__Problem details__: An exact copy of every record is the expected answer.

__Task inputs__:
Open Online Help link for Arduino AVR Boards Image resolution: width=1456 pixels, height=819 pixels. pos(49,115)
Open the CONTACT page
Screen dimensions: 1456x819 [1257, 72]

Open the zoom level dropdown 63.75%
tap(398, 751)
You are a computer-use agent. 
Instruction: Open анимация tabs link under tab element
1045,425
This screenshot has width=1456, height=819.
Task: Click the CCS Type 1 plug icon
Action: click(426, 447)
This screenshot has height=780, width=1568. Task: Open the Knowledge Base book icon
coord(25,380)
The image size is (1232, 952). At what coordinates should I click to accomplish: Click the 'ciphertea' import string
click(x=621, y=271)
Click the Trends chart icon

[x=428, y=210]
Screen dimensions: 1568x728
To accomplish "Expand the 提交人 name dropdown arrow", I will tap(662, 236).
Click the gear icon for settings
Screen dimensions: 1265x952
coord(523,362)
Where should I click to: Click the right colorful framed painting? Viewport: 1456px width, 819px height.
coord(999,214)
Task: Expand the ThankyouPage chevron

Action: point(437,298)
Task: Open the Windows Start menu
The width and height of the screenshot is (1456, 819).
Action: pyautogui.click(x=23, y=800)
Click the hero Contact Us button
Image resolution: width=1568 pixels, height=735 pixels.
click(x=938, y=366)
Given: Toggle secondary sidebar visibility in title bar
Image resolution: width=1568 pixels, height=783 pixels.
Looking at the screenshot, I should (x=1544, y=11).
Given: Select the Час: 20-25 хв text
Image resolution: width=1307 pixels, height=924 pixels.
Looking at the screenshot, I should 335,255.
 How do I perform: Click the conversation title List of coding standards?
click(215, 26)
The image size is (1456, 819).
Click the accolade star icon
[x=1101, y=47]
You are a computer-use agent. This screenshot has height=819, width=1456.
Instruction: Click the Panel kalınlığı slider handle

__Written response__:
Open Online Help link for Arduino AVR Boards Image resolution: width=1456 pixels, height=819 pixels. pos(49,115)
Open the CONTACT page
Screen dimensions: 1456x819 [1257, 72]

Open the zoom level dropdown 63.75%
tap(398, 751)
You are a computer-use agent. 
Instruction: Open анимация tabs link under tab element
1045,425
This screenshot has width=1456, height=819.
Task: Click the CCS Type 1 plug icon
Action: click(426, 447)
This screenshot has height=780, width=1568. Task: Open the Knowledge Base book icon
coord(25,380)
The image size is (1232, 952). At what coordinates should I click to accomplish: Click the 'ciphertea' import string
click(x=621, y=271)
Click the Trends chart icon

[x=428, y=210]
Screen dimensions: 1568x728
To accomplish "Expand the 提交人 name dropdown arrow", I will tap(662, 236).
Click the gear icon for settings
Screen dimensions: 1265x952
coord(523,362)
Where should I click to: Click the right colorful framed painting? Viewport: 1456px width, 819px height.
coord(999,214)
Task: Expand the ThankyouPage chevron

Action: point(437,298)
Task: Open the Windows Start menu
The width and height of the screenshot is (1456, 819).
Action: pyautogui.click(x=23, y=800)
Click the hero Contact Us button
Image resolution: width=1568 pixels, height=735 pixels.
click(x=938, y=366)
Given: Toggle secondary sidebar visibility in title bar
Image resolution: width=1568 pixels, height=783 pixels.
Looking at the screenshot, I should (x=1544, y=11).
Given: Select the Час: 20-25 хв text
Image resolution: width=1307 pixels, height=924 pixels.
Looking at the screenshot, I should 335,255.
 How do I perform: Click the conversation title List of coding standards?
click(215, 26)
The image size is (1456, 819).
Click the accolade star icon
[x=1101, y=47]
You are a computer-use agent. This screenshot has height=819, width=1456.
Instruction: Click the Panel kalınlığı slider handle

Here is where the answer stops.